Оуэн тщательно обдумывает услышанное, прежде чем ответить.

— Но ведь Кирстен есть Кирстен, — говорит он. — Она всегда вела себя как хотела, верно? И подчеркивала это. У нее уже были неприятности у мисс Пиккетт, и так и осталось неясным, входила ли она в тот тайный клуб в Хэйзской школе…

— Она не входила в тот клуб, — говорит Изабелла. — И вообще ни в какие тайные клубы не входила.

— Пусть так, — быстро произносит Оуэн, — я просто хочу сказать, что все это не ново, на нее и раньше накатывало: то она не занималась вовсе, то усиленно занималась каким-то одним предметом, отказывалась есть, целыми днями спала, а по ночам — ни в одном глазу. Она ведь ходила к доктору Притчарду задолго до того, что случилось в Брин — Дауне, так что нельзя во всем винить отца.
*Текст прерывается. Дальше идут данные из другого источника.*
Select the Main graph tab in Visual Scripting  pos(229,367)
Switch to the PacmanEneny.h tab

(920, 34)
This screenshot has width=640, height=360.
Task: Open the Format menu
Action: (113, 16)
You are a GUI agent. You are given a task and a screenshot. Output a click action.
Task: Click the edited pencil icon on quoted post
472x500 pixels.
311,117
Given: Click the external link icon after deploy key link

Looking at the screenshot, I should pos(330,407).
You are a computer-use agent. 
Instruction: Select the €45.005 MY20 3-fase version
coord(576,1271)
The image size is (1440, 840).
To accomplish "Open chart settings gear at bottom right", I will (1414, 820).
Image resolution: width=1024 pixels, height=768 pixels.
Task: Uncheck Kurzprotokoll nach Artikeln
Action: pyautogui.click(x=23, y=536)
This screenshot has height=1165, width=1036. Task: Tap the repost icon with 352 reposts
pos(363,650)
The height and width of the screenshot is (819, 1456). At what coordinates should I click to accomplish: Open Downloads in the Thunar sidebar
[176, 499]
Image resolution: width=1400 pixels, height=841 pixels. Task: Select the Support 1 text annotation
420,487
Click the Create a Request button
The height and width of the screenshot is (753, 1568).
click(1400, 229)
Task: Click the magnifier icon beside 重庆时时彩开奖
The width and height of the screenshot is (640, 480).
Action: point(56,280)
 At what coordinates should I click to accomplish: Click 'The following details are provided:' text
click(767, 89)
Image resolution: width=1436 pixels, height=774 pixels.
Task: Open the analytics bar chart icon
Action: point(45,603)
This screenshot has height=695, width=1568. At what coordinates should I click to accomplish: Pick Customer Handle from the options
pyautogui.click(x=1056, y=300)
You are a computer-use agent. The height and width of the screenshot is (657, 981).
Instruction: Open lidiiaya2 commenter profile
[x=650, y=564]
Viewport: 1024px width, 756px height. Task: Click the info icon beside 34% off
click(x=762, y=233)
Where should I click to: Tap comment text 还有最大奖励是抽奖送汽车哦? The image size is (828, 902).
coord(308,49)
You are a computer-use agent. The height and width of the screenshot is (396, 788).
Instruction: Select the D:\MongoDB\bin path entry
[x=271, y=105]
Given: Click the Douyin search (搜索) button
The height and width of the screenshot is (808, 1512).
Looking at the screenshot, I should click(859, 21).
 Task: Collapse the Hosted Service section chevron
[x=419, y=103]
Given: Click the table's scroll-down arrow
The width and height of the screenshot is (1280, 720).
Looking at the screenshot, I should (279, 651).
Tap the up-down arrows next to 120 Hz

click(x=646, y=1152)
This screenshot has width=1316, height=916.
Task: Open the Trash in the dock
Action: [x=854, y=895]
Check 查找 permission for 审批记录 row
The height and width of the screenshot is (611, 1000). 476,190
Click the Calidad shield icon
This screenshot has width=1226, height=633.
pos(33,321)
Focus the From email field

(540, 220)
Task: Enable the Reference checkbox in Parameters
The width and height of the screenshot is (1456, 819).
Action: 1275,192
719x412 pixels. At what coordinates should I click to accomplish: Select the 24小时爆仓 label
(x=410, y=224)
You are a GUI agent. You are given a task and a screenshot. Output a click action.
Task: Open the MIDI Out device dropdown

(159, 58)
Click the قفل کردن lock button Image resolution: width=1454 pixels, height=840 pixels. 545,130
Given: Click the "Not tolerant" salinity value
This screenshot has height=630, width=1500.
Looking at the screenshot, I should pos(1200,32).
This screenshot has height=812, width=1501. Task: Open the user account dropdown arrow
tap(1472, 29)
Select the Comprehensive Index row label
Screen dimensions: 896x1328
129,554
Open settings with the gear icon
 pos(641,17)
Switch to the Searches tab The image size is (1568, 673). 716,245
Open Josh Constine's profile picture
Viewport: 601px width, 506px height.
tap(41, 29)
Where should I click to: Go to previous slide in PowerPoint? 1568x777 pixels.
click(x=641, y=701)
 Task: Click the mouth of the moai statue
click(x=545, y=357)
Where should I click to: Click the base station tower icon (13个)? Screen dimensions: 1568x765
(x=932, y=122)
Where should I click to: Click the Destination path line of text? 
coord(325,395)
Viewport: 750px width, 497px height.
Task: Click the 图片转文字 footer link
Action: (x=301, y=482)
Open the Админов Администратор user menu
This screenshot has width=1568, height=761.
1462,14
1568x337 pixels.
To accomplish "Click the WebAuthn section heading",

— Я его и не виню, — сказала Изабелла, — с чего ты взял? Странная мысль.

— Тогда кого же ты винишь — меня?

— Я никого не виню, — говорит Изабелла, — я даже не в том покаянном состоянии, когда человек винит себя, просто я не могу с ней больше говорить — я хочу сказать, она не дает мне поговорить с ней… встретиться… ведет себя так, будто я не существую… будто я умерла — она сама этого не осознает, но ведет себя так, будто я умерла. Я знаю, что это не впервые, но в прошлом наши разногласия не доходили до такой крайности, не были такими — я не люблю слово «патология», но, в общем, да, не были патологическими… обычные проблемы, возникающие между матерью и дочерью… трения… собственно, и мы с тобой ведь не всегда идеально ладили, и ты с Мори тоже… матери с дочерьми, отцы с сыновьями… это вполне нормально… я знаю, что это вполне нормально в пору созревания, но до определенного предела. Мори тоже — не только я, — случалось, выходил из себя, особенно с Кирстен, она вечно нас провоцировала, ты же знаешь, какая она, только вот сейчас — после Рождества — стало куда хуже… она, по — моему, совсем не владеет собой… она, по-моему, всерьез свихнулась и может навредить даже себе, у нее, кажется, такая злость на меня, я просто не понимаю, в чем дело, у меня и без нее достаточно горя…

— Я не думаю, чтобы это была злость, мама, — осторожно вставляет Оуэн, — я хочу сказать — злость на тебя…

— …у меня и без ее ненависти есть над чем ломать голову… вам обоим наплевать на меня…

— Не говори так, — тихо произносит Оуэн. — Мама! Слышишь, не говори так.

На секунду на линии воцаряется тишина. Затем Изабелла продолжает, уже более спокойным тоном:

— Так вот, я звоню затем, чтобы просить тебя помочь мне. Может быть, ты выбрал бы время и съездил к ней — надо же проверить, насколько это серьезно, вдруг ей требуется какое-то лечение:., лечение у действительно хорошего специалиста… Чарли Клейтон как раз говорил мне, что мог бы поместить Кирстен в это заведение рядом с Бетесдой — Фэр-Хиллс или Фар-Хиллс, не помню, как оно называется… там еще какое-то время находился сын Мултонов после той страшной истории в Калифорнии… и дочь Бьянки Марек, по-моему, ты знаешь ее, — ну, та, что чуть не умерла от какой-то дикой диеты, сидела на одном буром рисе и испортила себе печень и зрение. Это не совсем больница — там нет ни высоких стен, ни заборов, ничего такого, что бросалось бы в глаза, собственно, у них там есть даже великолепный тренер по теннису, он мексиканец и отлично работает, я это знаю, потому что он преподает оздоровительный теннис в клубе Клаудии и она как-то говорила о нем… но не это главное — главное, что Кирстен, видимо, надо помочь выйти из этого периода нормально…

Оуэн вдруг обнаруживает, что крепко сжал телефонную трубку. Изо всех сил. И лоб у него неприятно мокрый. Однако он умудряется этаким небрежным тоном спросить:

— Выйти «нормально» или «нормальной» — что именно ты, мама, хотела сказать?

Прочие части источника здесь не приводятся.